■ Record set:
***
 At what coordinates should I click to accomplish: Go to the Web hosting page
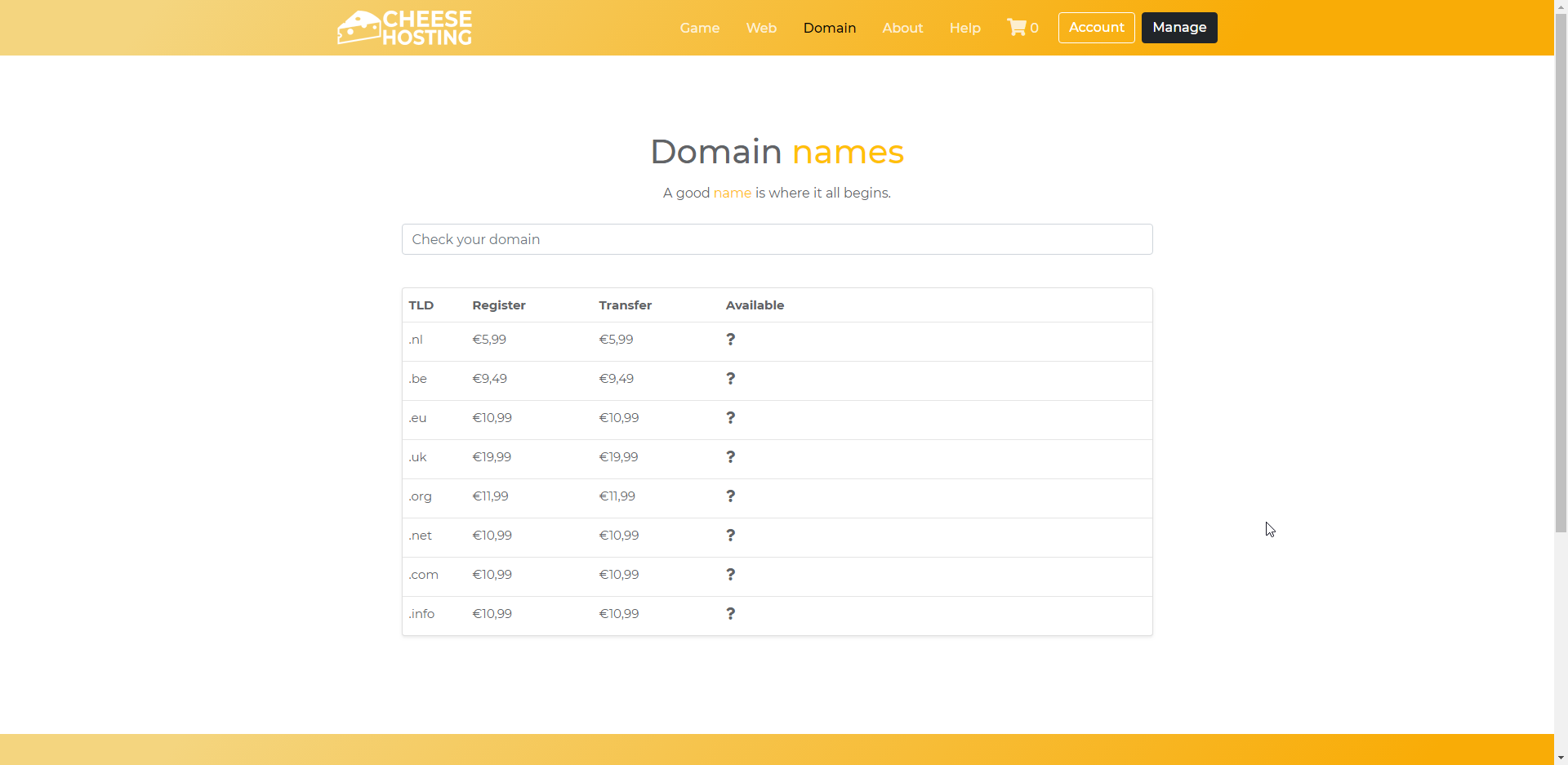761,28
***
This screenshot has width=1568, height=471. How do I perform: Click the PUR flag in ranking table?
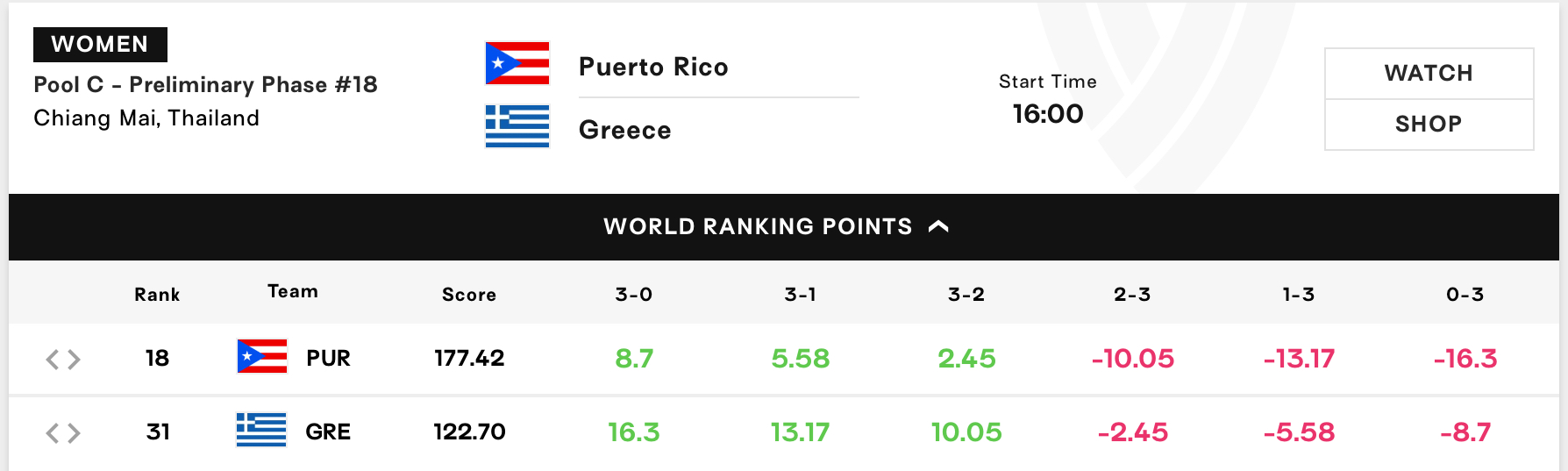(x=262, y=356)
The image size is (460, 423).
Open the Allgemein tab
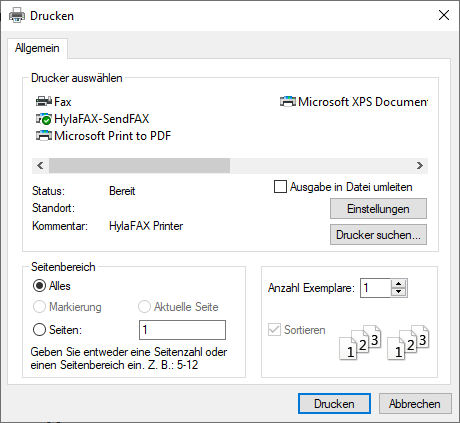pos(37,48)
***
■ Work to complete:
Return every line of the entries above that contains the word "coordinates".

■ Solution to the problem:
 At what coordinates should I click to accomplish: Go to the Web hosting page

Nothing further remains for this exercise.